**RECORD SET:**
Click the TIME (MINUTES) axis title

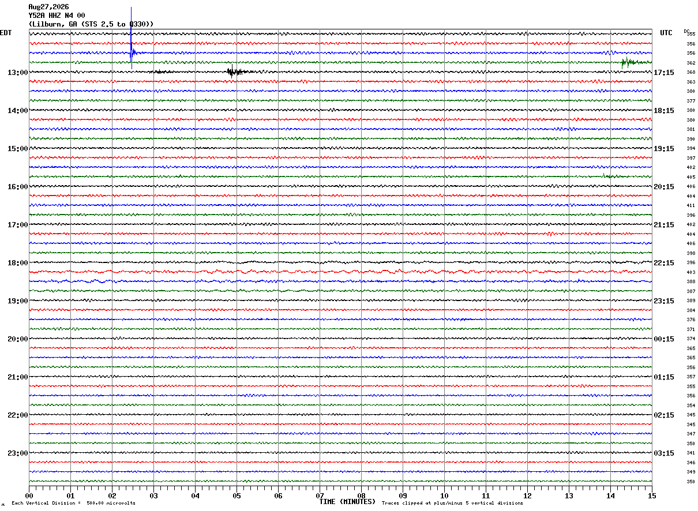[x=347, y=502]
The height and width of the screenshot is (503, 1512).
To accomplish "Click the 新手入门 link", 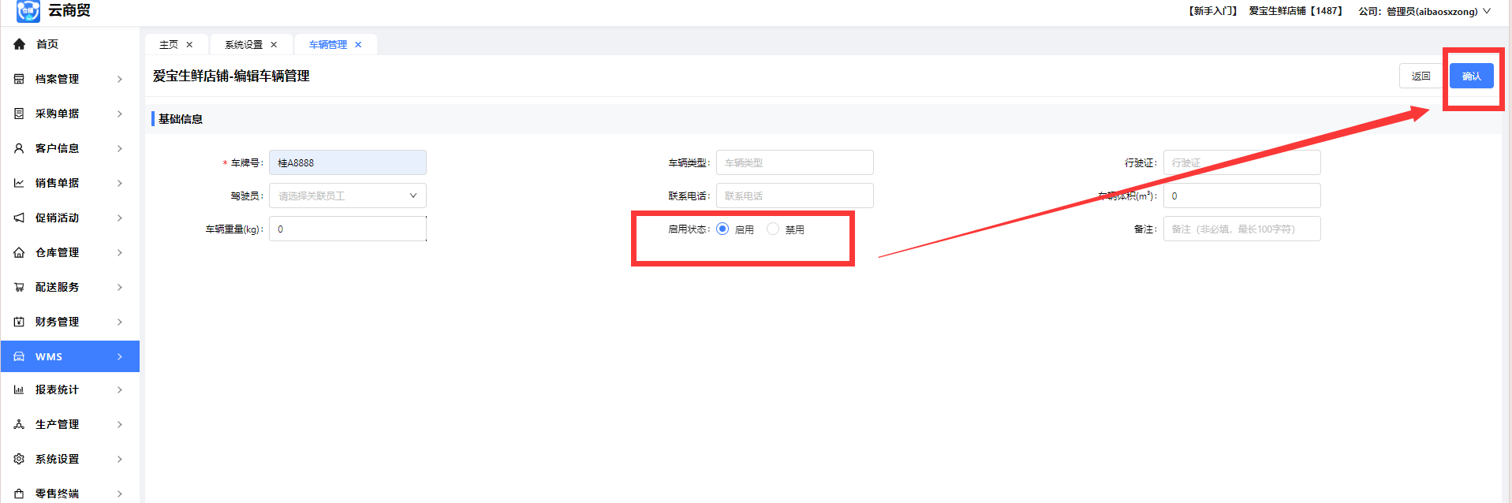I will 1213,11.
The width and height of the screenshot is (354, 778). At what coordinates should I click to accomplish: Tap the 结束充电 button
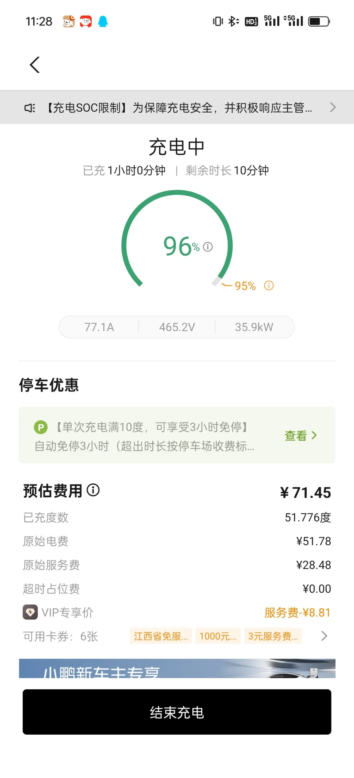coord(177,712)
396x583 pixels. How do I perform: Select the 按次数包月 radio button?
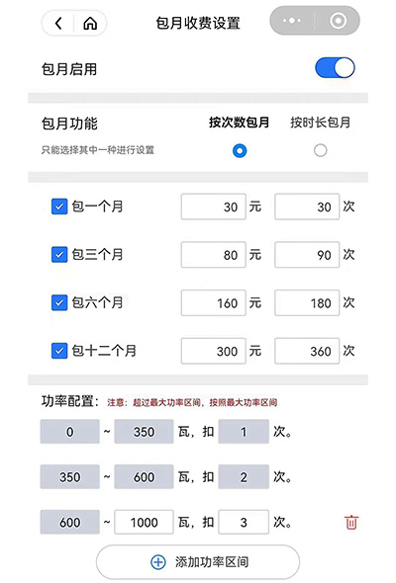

**REQUIREMENT:**
Do not include pictures. Copy only the lines running from the line with "The width and" through the last line of the records, exactly as they appear.

**ANSWER TO THIS EXERCISE:**
The width and height of the screenshot is (354, 778). At what coordinates should I click to accomplish: Tap the 结束充电 button
coord(177,712)
396x583 pixels. How do I perform: Select the 按次数包月 radio button?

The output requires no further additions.